> _BRIEF_
Copy the rows below word for word, keeping every line as it stands.

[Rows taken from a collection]
= = = = =

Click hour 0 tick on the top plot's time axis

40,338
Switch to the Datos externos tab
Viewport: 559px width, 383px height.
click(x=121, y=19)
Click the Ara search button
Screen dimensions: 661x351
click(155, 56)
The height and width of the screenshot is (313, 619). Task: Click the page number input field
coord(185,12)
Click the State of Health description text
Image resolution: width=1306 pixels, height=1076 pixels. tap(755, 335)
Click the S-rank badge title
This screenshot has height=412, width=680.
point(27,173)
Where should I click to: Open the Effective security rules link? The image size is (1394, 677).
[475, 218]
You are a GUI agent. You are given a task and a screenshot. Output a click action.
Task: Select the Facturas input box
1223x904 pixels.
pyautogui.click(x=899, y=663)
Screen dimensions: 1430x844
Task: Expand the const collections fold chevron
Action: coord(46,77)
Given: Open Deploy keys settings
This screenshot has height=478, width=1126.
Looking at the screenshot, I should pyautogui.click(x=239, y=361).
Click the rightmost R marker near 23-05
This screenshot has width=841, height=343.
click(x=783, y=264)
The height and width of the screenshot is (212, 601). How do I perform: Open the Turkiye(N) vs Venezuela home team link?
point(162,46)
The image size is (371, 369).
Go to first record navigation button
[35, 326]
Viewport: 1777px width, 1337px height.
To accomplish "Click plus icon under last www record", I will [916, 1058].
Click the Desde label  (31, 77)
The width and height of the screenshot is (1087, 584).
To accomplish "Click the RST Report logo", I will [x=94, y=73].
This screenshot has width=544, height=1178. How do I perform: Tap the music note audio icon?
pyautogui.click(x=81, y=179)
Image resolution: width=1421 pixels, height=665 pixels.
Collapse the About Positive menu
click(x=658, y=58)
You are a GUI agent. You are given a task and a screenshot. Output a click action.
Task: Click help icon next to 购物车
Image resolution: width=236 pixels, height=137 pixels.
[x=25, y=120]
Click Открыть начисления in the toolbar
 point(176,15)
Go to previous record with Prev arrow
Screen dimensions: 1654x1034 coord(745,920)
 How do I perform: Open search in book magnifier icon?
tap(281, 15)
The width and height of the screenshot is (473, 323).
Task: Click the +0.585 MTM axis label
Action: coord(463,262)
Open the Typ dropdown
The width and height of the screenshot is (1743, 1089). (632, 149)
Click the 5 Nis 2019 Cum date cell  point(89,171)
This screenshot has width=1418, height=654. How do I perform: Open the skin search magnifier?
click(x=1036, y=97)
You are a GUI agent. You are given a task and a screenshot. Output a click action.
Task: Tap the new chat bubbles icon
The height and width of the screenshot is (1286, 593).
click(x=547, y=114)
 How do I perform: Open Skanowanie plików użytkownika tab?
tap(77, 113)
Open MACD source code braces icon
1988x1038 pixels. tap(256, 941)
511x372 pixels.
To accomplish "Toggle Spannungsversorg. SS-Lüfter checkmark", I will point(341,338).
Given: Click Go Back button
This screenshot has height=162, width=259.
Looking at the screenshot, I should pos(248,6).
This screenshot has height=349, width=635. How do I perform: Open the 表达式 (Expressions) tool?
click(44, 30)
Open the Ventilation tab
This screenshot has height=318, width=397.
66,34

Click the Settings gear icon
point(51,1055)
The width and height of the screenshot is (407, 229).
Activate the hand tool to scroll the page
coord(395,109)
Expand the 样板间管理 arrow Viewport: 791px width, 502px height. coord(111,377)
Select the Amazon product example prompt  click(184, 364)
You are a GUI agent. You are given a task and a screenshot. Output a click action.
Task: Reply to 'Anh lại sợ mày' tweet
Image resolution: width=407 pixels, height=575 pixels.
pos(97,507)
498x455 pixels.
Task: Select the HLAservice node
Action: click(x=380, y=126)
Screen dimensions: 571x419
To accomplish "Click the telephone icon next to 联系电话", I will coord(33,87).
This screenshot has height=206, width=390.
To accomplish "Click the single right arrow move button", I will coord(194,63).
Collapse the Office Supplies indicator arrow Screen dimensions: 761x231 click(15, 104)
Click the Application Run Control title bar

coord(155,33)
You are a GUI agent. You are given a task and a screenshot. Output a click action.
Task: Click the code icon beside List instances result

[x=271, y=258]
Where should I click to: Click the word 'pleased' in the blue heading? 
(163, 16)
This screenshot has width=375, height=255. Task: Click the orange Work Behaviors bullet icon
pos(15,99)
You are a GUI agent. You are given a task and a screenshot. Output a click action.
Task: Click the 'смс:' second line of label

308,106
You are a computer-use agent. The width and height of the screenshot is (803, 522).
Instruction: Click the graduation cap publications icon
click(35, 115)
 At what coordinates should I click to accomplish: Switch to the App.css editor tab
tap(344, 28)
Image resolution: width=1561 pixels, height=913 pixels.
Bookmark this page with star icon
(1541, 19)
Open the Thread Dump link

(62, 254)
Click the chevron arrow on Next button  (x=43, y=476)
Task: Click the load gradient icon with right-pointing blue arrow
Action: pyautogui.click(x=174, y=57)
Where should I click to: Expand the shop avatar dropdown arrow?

= = = = =

> _TASK RESULT_
Click hour 0 tick on the top plot's time axis

40,338
Switch to the Datos externos tab
Viewport: 559px width, 383px height.
click(x=121, y=19)
Click the Ara search button
Screen dimensions: 661x351
click(155, 56)
The height and width of the screenshot is (313, 619). Task: Click the page number input field
coord(185,12)
Click the State of Health description text
Image resolution: width=1306 pixels, height=1076 pixels. tap(755, 335)
Click the S-rank badge title
This screenshot has height=412, width=680.
point(27,173)
Where should I click to: Open the Effective security rules link? The image size is (1394, 677).
[475, 218]
You are a GUI agent. You are given a task and a screenshot. Output a click action.
Task: Select the Facturas input box
1223x904 pixels.
pyautogui.click(x=899, y=663)
Screen dimensions: 1430x844
Task: Expand the const collections fold chevron
Action: coord(46,77)
Given: Open Deploy keys settings
This screenshot has height=478, width=1126.
Looking at the screenshot, I should pyautogui.click(x=239, y=361).
Click the rightmost R marker near 23-05
This screenshot has width=841, height=343.
click(x=783, y=264)
The height and width of the screenshot is (212, 601). How do I perform: Open the Turkiye(N) vs Venezuela home team link?
point(162,46)
The image size is (371, 369).
Go to first record navigation button
[35, 326]
Viewport: 1777px width, 1337px height.
To accomplish "Click plus icon under last www record", I will [916, 1058].
Click the Desde label  (31, 77)
The width and height of the screenshot is (1087, 584).
To accomplish "Click the RST Report logo", I will [x=94, y=73].
This screenshot has width=544, height=1178. How do I perform: Tap the music note audio icon?
pyautogui.click(x=81, y=179)
Image resolution: width=1421 pixels, height=665 pixels.
Collapse the About Positive menu
click(x=658, y=58)
You are a GUI agent. You are given a task and a screenshot. Output a click action.
Task: Click help icon next to 购物车
Image resolution: width=236 pixels, height=137 pixels.
[x=25, y=120]
Click Открыть начисления in the toolbar
 point(176,15)
Go to previous record with Prev arrow
Screen dimensions: 1654x1034 coord(745,920)
 How do I perform: Open search in book magnifier icon?
tap(281, 15)
The width and height of the screenshot is (473, 323).
Task: Click the +0.585 MTM axis label
Action: coord(463,262)
Open the Typ dropdown
The width and height of the screenshot is (1743, 1089). (632, 149)
Click the 5 Nis 2019 Cum date cell  point(89,171)
This screenshot has width=1418, height=654. How do I perform: Open the skin search magnifier?
click(x=1036, y=97)
You are a GUI agent. You are given a task and a screenshot. Output a click action.
Task: Tap the new chat bubbles icon
The height and width of the screenshot is (1286, 593).
click(x=547, y=114)
 How do I perform: Open Skanowanie plików użytkownika tab?
tap(77, 113)
Open MACD source code braces icon
1988x1038 pixels. tap(256, 941)
511x372 pixels.
To accomplish "Toggle Spannungsversorg. SS-Lüfter checkmark", I will point(341,338).
Given: Click Go Back button
This screenshot has height=162, width=259.
Looking at the screenshot, I should pos(248,6).
This screenshot has height=349, width=635. How do I perform: Open the 表达式 (Expressions) tool?
click(44, 30)
Open the Ventilation tab
This screenshot has height=318, width=397.
66,34

Click the Settings gear icon
point(51,1055)
The width and height of the screenshot is (407, 229).
Activate the hand tool to scroll the page
coord(395,109)
Expand the 样板间管理 arrow Viewport: 791px width, 502px height. coord(111,377)
Select the Amazon product example prompt  click(184, 364)
You are a GUI agent. You are given a task and a screenshot. Output a click action.
Task: Reply to 'Anh lại sợ mày' tweet
Image resolution: width=407 pixels, height=575 pixels.
pos(97,507)
498x455 pixels.
Task: Select the HLAservice node
Action: click(x=380, y=126)
Screen dimensions: 571x419
To accomplish "Click the telephone icon next to 联系电话", I will coord(33,87).
This screenshot has height=206, width=390.
To accomplish "Click the single right arrow move button", I will coord(194,63).
Collapse the Office Supplies indicator arrow Screen dimensions: 761x231 click(15, 104)
Click the Application Run Control title bar

coord(155,33)
You are a GUI agent. You are given a task and a screenshot. Output a click action.
Task: Click the code icon beside List instances result

[x=271, y=258]
Where should I click to: Click the word 'pleased' in the blue heading? 
(163, 16)
This screenshot has width=375, height=255. Task: Click the orange Work Behaviors bullet icon
pos(15,99)
You are a GUI agent. You are given a task and a screenshot. Output a click action.
Task: Click the 'смс:' second line of label

308,106
You are a computer-use agent. The width and height of the screenshot is (803, 522).
Instruction: Click the graduation cap publications icon
click(35, 115)
 At what coordinates should I click to accomplish: Switch to the App.css editor tab
tap(344, 28)
Image resolution: width=1561 pixels, height=913 pixels.
Bookmark this page with star icon
(1541, 19)
Open the Thread Dump link

(62, 254)
Click the chevron arrow on Next button  (x=43, y=476)
Task: Click the load gradient icon with right-pointing blue arrow
Action: pyautogui.click(x=174, y=57)
Where should I click to: Expand the shop avatar dropdown arrow?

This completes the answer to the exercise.